Fines on companies for anti-competitive practices are often based on rules-of-thumb that have a distortive effect on corporate behaviour. That is the central conclusion of research by Vasiliki Bageri, Yannis Katsoulacos and Giancarlo Spagnol, published in the November 2013 issue of the Economic Journal.


The penalties that regulators and courts impose on violators of competition law are a very important tool for effective enforcement. But the new study uncovers a number of distortions that current penalty policies generate. Two examples are antitrust penalties based on affected commerce rather than on collusive profits; and caps on penalties based on total corporate sales rather than on affected commerce.


A first and obvious distortive effect of penalty caps linked to a company''s worldwide revenues is that specialised companies that are active mostly in their core market expect lower penalties than more diversified companies active in several other markets than the relevant one.


This distortion – why should diversified companies active in many markets face higher penalties than more narrowly focused companies? – could in principle induce companies that are at risk of antitrust legal action to under-diversify or split their business to reduce their legal liability.


The researchers examine two other, less obvious distortions that occur when the volume of affected commerce is used as a base to calculate antitrust penalties.


The first distortion is that if expected penalties are insufficient to deter a cartel (which seems to be the norm given the number of cartels that competition authorities continue to discover), penalties based on revenue rather than on collusive profits induce companies to increase cartel prices above the monopoly level that they would have set if penalties were based on collusive profits.


Intuitively, this reduces revenues and thus the penalty, but the outcome exacerbates the harm caused by the cartel relative to a monopolised situation with similar penalties related to profits. It even exacerbates the harm relative to a situation with no penalties, due to the distortive effects of the higher price and the presence of antitrust enforcement costs.


The second distortion is that companies with high revenue/profit ratios (for example, companies at the end of a vertical production chain) expect larger penalties relative to the same collusive profits than companies that have lower revenue/profit ratios (for example, because of the fact that they are at the beginning of the production chain).


The empirically-based simulations in this study suggest that the welfare losses produced by these distortions can be very large, and that they may generate penalties differing by over a factor of 20 for companies that should instead have the same penalty. The authors explain how the size of the distortions is affected by market characteristics, such as the elasticity of demand, and they quantify the distortions based on market data.


It is worth noting that in the US case, the rules-of-thumbs do not produce any saving in enforcement costs because the prescribed cap on fines requires courts to calculate companies'' collusive profits anyway. Further, the distortions that the researchers identify are not substitutes, so that either one or the other is present. Instead, they are all present simultaneously and add to one another in terms of poor enforcement.

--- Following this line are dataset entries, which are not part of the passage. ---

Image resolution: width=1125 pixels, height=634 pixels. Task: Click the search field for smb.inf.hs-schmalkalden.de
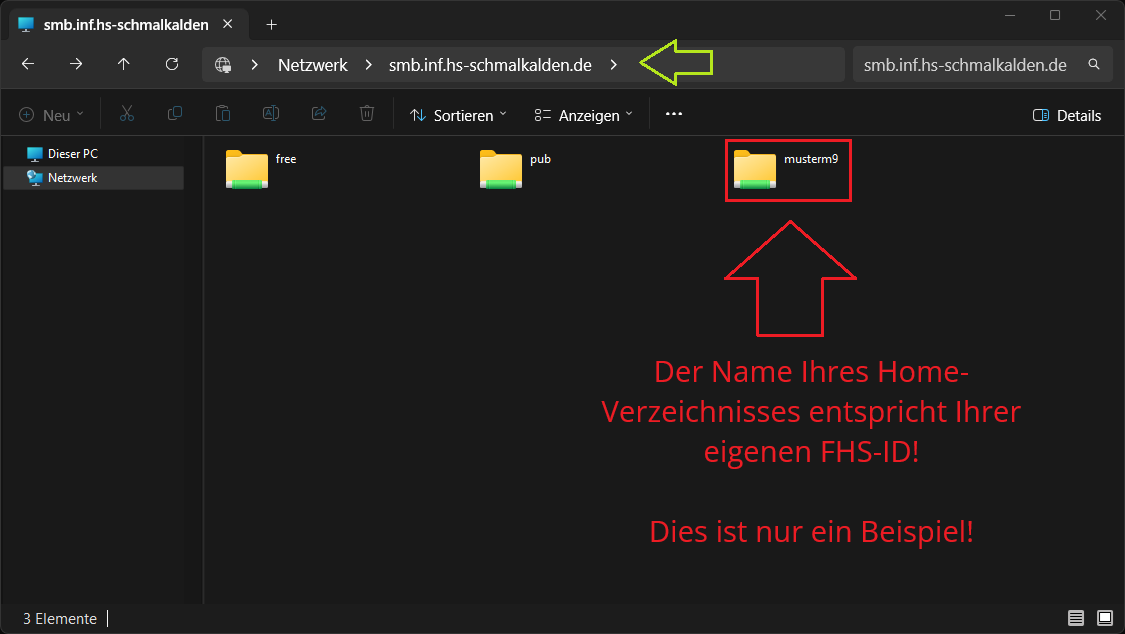(965, 65)
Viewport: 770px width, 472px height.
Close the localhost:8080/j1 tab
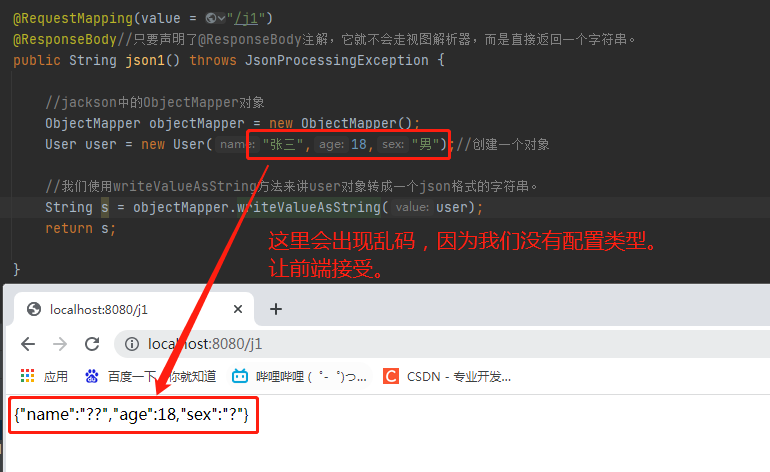click(238, 309)
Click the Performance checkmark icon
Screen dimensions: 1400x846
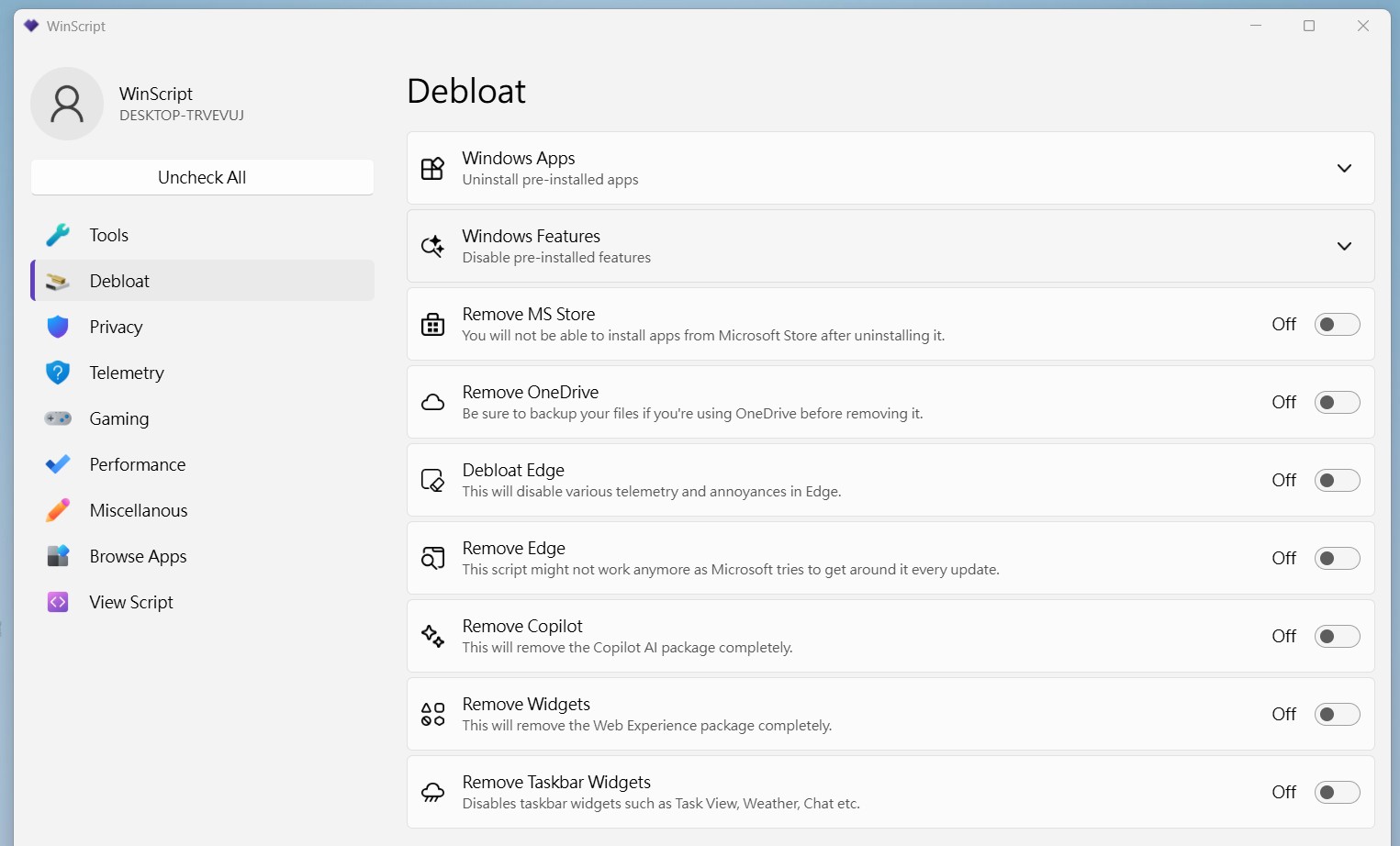[58, 464]
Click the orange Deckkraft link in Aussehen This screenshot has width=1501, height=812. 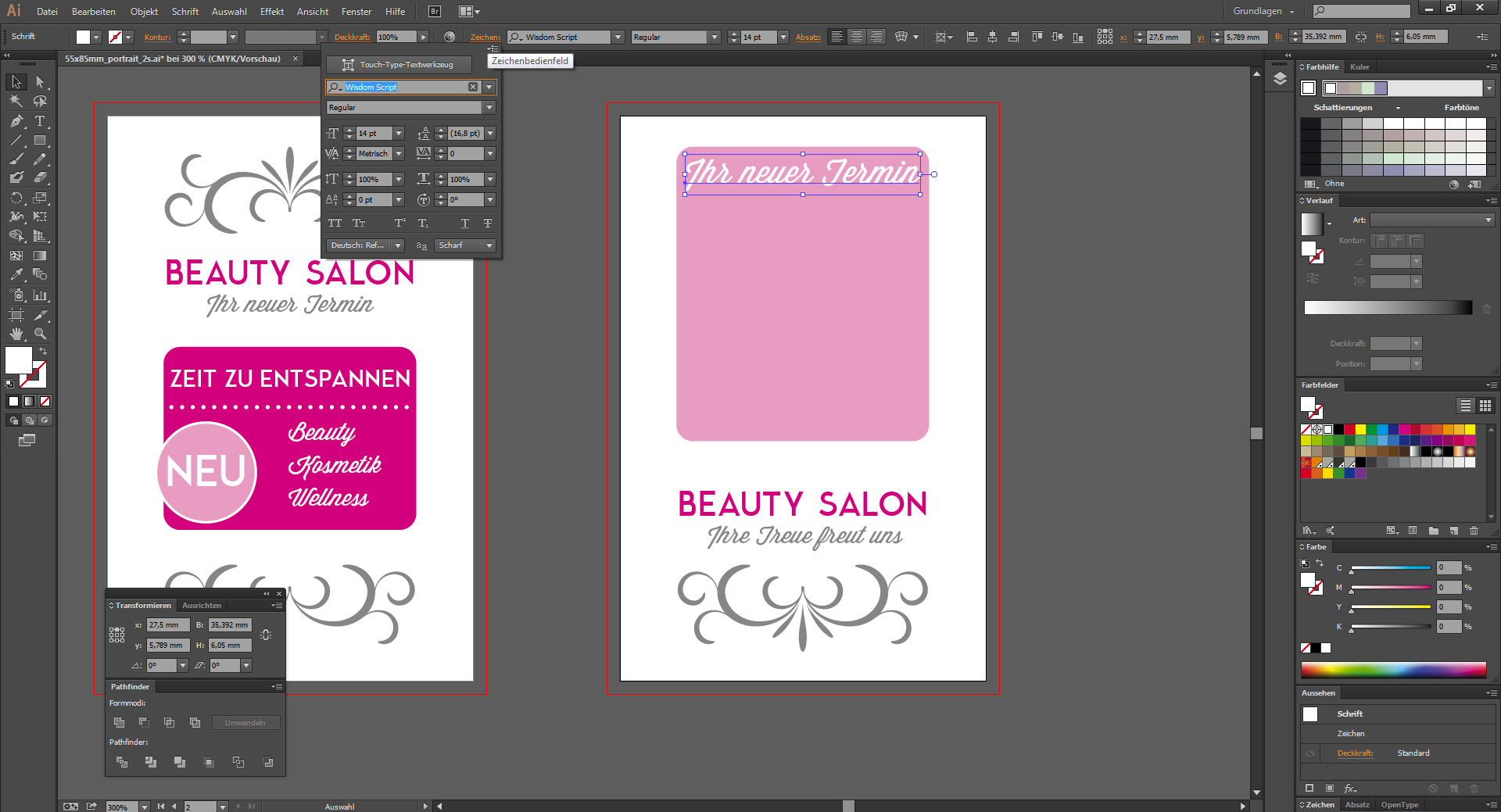click(1355, 753)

Professor Katsoulacos comments:


''In contrast to what economic theory predicts, in most jurisdictions, competition authorities and courts use rules-of-thumb to set penalties that – although well established in legal tradition and in sentencing guidelines, and possibly easy to apply – are hard to justify and interpret in logical economic terms.


''Developments in economics and econometrics make it possible to estimate illegal profits from antitrust infringements with reasonable precision, as is regularly done to assess damages.


''It is time to change these distortive rules-of-thumb that make revenue so central for calculating penalties, if the only thing the distortions buy is saving the costs of data collection and illegal profits estimation.''


''The Distortive Effects of Antitrust Fines Based on Revenue'' by Vasiliki Bageri, Yannis Katsoulacos and Giancarlo Spagnol is published in the November 2013 issue of the Economic Journal. Vasiliki Bageri and Yannis Katsoulacos are the Athens University of Economics and Business. Giancarlo Spagnol is at the Stockholm School of Economics.